---------- GIVEN DATA

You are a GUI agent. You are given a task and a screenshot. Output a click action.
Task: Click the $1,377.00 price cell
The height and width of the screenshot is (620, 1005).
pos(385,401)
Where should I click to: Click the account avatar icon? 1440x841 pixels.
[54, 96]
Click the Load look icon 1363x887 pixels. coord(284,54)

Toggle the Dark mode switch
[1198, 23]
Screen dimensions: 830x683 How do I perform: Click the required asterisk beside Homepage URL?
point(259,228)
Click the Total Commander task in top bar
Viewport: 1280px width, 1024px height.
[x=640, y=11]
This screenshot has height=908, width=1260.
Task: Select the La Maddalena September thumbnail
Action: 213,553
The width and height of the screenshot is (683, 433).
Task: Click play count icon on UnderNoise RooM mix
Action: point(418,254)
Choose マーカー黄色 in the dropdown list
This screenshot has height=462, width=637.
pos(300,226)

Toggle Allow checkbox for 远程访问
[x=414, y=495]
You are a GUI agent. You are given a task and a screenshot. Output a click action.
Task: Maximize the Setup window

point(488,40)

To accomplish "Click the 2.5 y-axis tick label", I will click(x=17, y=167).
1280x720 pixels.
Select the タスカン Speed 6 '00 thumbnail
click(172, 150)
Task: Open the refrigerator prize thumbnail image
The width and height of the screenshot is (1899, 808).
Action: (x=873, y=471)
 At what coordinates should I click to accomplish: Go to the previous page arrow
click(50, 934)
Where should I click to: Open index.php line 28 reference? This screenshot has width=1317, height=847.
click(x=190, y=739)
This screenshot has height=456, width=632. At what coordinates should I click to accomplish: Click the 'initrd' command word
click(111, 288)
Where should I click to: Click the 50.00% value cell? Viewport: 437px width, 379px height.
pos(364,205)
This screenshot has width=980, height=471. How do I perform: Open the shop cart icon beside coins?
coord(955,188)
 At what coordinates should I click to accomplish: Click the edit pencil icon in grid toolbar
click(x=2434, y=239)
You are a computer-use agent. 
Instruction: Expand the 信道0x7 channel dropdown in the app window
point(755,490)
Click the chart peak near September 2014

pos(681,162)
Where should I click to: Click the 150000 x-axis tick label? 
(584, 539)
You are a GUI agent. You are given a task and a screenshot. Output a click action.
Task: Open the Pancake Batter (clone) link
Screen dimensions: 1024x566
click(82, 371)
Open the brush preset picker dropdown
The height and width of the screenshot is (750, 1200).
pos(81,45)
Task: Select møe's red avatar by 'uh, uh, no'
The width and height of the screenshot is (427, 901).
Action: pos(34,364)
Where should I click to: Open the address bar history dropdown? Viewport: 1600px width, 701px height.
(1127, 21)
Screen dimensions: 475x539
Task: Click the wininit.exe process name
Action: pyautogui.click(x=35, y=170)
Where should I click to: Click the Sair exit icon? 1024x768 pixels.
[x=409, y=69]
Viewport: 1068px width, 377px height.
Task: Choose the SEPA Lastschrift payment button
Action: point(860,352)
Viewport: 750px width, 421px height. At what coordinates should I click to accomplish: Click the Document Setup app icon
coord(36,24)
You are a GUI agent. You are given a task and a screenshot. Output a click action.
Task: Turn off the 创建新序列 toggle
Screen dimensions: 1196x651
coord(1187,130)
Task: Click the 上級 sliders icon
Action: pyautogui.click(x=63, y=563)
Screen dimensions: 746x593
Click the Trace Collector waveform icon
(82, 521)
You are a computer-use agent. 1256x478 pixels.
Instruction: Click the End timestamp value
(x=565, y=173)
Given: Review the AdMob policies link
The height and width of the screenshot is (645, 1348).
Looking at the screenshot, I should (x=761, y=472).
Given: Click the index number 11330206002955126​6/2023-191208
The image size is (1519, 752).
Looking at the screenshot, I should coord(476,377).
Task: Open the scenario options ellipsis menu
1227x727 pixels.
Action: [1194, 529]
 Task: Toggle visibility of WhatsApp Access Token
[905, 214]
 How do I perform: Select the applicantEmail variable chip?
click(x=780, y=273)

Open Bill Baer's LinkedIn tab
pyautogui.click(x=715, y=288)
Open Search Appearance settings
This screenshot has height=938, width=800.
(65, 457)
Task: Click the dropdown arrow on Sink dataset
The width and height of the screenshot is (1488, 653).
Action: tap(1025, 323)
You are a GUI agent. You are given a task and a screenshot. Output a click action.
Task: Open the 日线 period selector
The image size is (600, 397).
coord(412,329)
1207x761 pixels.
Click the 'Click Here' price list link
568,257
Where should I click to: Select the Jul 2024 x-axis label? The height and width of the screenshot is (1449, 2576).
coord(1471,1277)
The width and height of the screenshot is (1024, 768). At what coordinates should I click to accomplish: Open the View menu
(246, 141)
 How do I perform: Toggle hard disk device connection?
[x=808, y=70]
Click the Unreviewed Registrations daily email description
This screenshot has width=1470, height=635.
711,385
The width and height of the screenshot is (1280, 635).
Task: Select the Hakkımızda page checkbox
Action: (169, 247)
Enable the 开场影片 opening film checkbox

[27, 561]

--------------------

### TASK TO CARRY OUT
Give the entries again in full, exactly as they are written.

### OUTPUT FOR THIS EXERCISE
You are a GUI agent. You are given a task and a screenshot. Output a click action.
Task: Click the $1,377.00 price cell
The height and width of the screenshot is (620, 1005).
pos(385,401)
Where should I click to: Click the account avatar icon? 1440x841 pixels.
[54, 96]
Click the Load look icon 1363x887 pixels. coord(284,54)

Toggle the Dark mode switch
[1198, 23]
Screen dimensions: 830x683 How do I perform: Click the required asterisk beside Homepage URL?
point(259,228)
Click the Total Commander task in top bar
Viewport: 1280px width, 1024px height.
[x=640, y=11]
This screenshot has height=908, width=1260.
Task: Select the La Maddalena September thumbnail
Action: 213,553
The width and height of the screenshot is (683, 433).
Task: Click play count icon on UnderNoise RooM mix
Action: point(418,254)
Choose マーカー黄色 in the dropdown list
This screenshot has height=462, width=637.
pos(300,226)

Toggle Allow checkbox for 远程访问
[x=414, y=495]
You are a GUI agent. You are given a task and a screenshot. Output a click action.
Task: Maximize the Setup window

point(488,40)

To accomplish "Click the 2.5 y-axis tick label", I will click(x=17, y=167).
1280x720 pixels.
Select the タスカン Speed 6 '00 thumbnail
click(172, 150)
Task: Open the refrigerator prize thumbnail image
The width and height of the screenshot is (1899, 808).
Action: (x=873, y=471)
 At what coordinates should I click to accomplish: Go to the previous page arrow
click(50, 934)
Where should I click to: Open index.php line 28 reference? This screenshot has width=1317, height=847.
click(x=190, y=739)
This screenshot has height=456, width=632. At what coordinates should I click to accomplish: Click the 'initrd' command word
click(111, 288)
Where should I click to: Click the 50.00% value cell? Viewport: 437px width, 379px height.
pos(364,205)
This screenshot has width=980, height=471. How do I perform: Open the shop cart icon beside coins?
coord(955,188)
 At what coordinates should I click to accomplish: Click the edit pencil icon in grid toolbar
click(x=2434, y=239)
You are a computer-use agent. 
Instruction: Expand the 信道0x7 channel dropdown in the app window
point(755,490)
Click the chart peak near September 2014

pos(681,162)
Where should I click to: Click the 150000 x-axis tick label? 
(584, 539)
You are a GUI agent. You are given a task and a screenshot. Output a click action.
Task: Open the Pancake Batter (clone) link
Screen dimensions: 1024x566
click(82, 371)
Open the brush preset picker dropdown
The height and width of the screenshot is (750, 1200).
pos(81,45)
Task: Select møe's red avatar by 'uh, uh, no'
The width and height of the screenshot is (427, 901).
Action: pos(34,364)
Where should I click to: Open the address bar history dropdown? Viewport: 1600px width, 701px height.
(1127, 21)
Screen dimensions: 475x539
Task: Click the wininit.exe process name
Action: pyautogui.click(x=35, y=170)
Where should I click to: Click the Sair exit icon? 1024x768 pixels.
[x=409, y=69]
Viewport: 1068px width, 377px height.
Task: Choose the SEPA Lastschrift payment button
Action: point(860,352)
Viewport: 750px width, 421px height. At what coordinates should I click to accomplish: Click the Document Setup app icon
coord(36,24)
You are a GUI agent. You are given a task and a screenshot. Output a click action.
Task: Turn off the 创建新序列 toggle
Screen dimensions: 1196x651
coord(1187,130)
Task: Click the 上級 sliders icon
Action: pyautogui.click(x=63, y=563)
Screen dimensions: 746x593
Click the Trace Collector waveform icon
(82, 521)
You are a computer-use agent. 1256x478 pixels.
Instruction: Click the End timestamp value
(x=565, y=173)
Given: Review the AdMob policies link
The height and width of the screenshot is (645, 1348).
Looking at the screenshot, I should (x=761, y=472).
Given: Click the index number 11330206002955126​6/2023-191208
The image size is (1519, 752).
Looking at the screenshot, I should coord(476,377).
Task: Open the scenario options ellipsis menu
1227x727 pixels.
Action: [1194, 529]
 Task: Toggle visibility of WhatsApp Access Token
[905, 214]
 How do I perform: Select the applicantEmail variable chip?
click(x=780, y=273)

Open Bill Baer's LinkedIn tab
pyautogui.click(x=715, y=288)
Open Search Appearance settings
This screenshot has height=938, width=800.
(65, 457)
Task: Click the dropdown arrow on Sink dataset
The width and height of the screenshot is (1488, 653).
Action: tap(1025, 323)
You are a GUI agent. You are given a task and a screenshot. Output a click action.
Task: Open the 日线 period selector
The image size is (600, 397).
coord(412,329)
1207x761 pixels.
Click the 'Click Here' price list link
568,257
Where should I click to: Select the Jul 2024 x-axis label? The height and width of the screenshot is (1449, 2576).
coord(1471,1277)
The width and height of the screenshot is (1024, 768). At what coordinates should I click to accomplish: Open the View menu
(246, 141)
 How do I perform: Toggle hard disk device connection?
[x=808, y=70]
Click the Unreviewed Registrations daily email description
This screenshot has width=1470, height=635.
711,385
The width and height of the screenshot is (1280, 635).
Task: Select the Hakkımızda page checkbox
Action: (169, 247)
Enable the 开场影片 opening film checkbox

[27, 561]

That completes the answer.